Entelektüel olmak deyince sanırım en çok Edward Said’in bahsettiği amatörlük kavramını seviyorum. Heyecanla yeni şeyler keşfetmek ve bunları amatör bir ruhla paylaşmak.
Sadece kendi alanında değil, seni heyecanlandıran başka alanlar üzerine de düşünme cesaretini göstermek, farklı kavramları çarpıştırmak, birleştirmek ve daima üretmek. Peki, nasıl?
Entelektüellik, biraz “kurnazca” nerede, ne zaman, kime çomak sokacağını bilmekle de ilgili gibi geliyor bana.
Muktedirin gerçek yüzünü göstermekle ilgili. Her koşulda adaleti savunmakla, bunu da slogan atılacaksa bile zekice yapmakla ilgili.
Mesele entelektüel bir kadın olmaya gelince…
Alanı sınırlayalım; Türkiye’de bir kadının yazar olmasından söz edelim mesela. Karşımıza ataerkil erkek zihniyetinin hayatı zorlaştırması çıkıyor. Bu kimi zaman bir baba, kimi zaman koca, kimi zaman başka bir yazar veya editör, bazen de herhangi bir muktedir oluyor.
Kadınların literatürde, tarih sahnesinde neden daha az göründüğünü mutlaka siz de düşünmüşsünüzdür. Modern hayata bakınca ne görüyorsunuz? Ben şunu görüyorum: her şeye yetişmeye çalışan kadınlar ve sadece işine odaklanmış bir erkek. Buradaki kilit kelime “odaklanma.”
Kadınlar nadiren tek bir şeye odaklanabiliyorlar çünkü gündelik hayat onları çocuklar, aile, eş hatta iş arasında bölünmeye itiyor. Biliyorsunuz; odaklanamazsanız hiçbir alanda ama özellikle entelektüel alanda başarı yakalamanız mümkün değil.
Virginia Woolf, artık modern bir klasik olmuş “Kendine Ait Bir Oda” isimli metninde şöyle der: “…eğer kurmaca bir metin yazmak istiyorsa, bir kadının parası ve kendine ait bir odası olmalıydı.”
Woolf haklıydı.
Paramız ve bir odamız olmalı. Ne anlamlı bir imgeye dönüştü bu oda, değil mi? Bir yazarın en çok ihtiyaç duyduğu şeydir yalnızlık ve sessizlik. Odaklanmış bir zihinle, kendine ait, kimsenin onu rahatsız etmediği bir zaman diliminde derinleşmek, düşünmek ve üretmek.

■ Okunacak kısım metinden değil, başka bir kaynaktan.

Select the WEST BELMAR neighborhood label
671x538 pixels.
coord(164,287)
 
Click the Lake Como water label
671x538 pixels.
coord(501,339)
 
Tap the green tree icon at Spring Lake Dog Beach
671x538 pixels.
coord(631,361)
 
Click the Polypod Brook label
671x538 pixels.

Evli veya sevgilisi olan erkekler genelde bu konfora ulaşabiliyor. Kadınlar erkeklere bu alanı yaratıyor. Peki, mesele bir kadın entelektüelin hayatı olunca neden olaylar böyle gelişmiyor?
Kadınların sokakta rahat yürüyememesinden tutun da, üretecek zaman ve mekan bulup kendi kendine kalamamasına kadar…
Kadın olmanın zorluklarına neden olan her şey elbette kendini aşmaya, varlık-yokluk kavgasının dışına çıkıp entelektüel bir direnç göstermeye çalışan kadınlar için de geçerli. Hatta entelektüel kadınlar, birçok şeyle aynı anda mücadele ediyor. Kendileri buna dahil çünkü gündelik hayatın hayhuyu içinde ruh sağlıklarını da dengede tutmak zorundalar.
Sadece kendilerini değil, varsa çocuklarını, bazen yaşını almış annelerini ve babalarını hatta eşlerini bile kontrol etmek, yönetmek zorunda kalıyorlar.
Kendilerine yüklenen ev işleri ise asla geçiştirilecek bir konu değil. Tüm bunlardan sonra geriye kalan halleriyle okumaya, yazmaya, kendi seçtikleri alanda yaratmaya çalışıyor entelektüel kadınlar. Gayeleri yaşadıkları yerde, var oldukları toplumları olumlu anlamda dönüştürmek, “iyileştirmek” çünkü sanat ve edebiyat her zaman iyileştirir.
O yüzden entelektüel bir kadın gördüğünüzde, hikâyesini mutlaka öğrenin; binbir zorlukla aşılan yollardan geldiğini göreceksiniz.
Şunu unutmayın; bugün üzerinde yaşadığımız medeniyet öyle ya da böyle biraz da kadınların yaptığı “görünmez” işlerle bugünlere geldi.
Yaşadığımız bu hayatın arızaları da kadınların dokunuşu olmadan çözülemez.
Kadınların, özellikle de entelektüel kadınların hayatının daha kolay olacağı bir dünya özlemiyle…
Haydi erkekler, o çok sevdiğiniz, akıllı kadına bir kahve yapın ve bir süreliğine susup onu kendi odasında yalnız bırakın.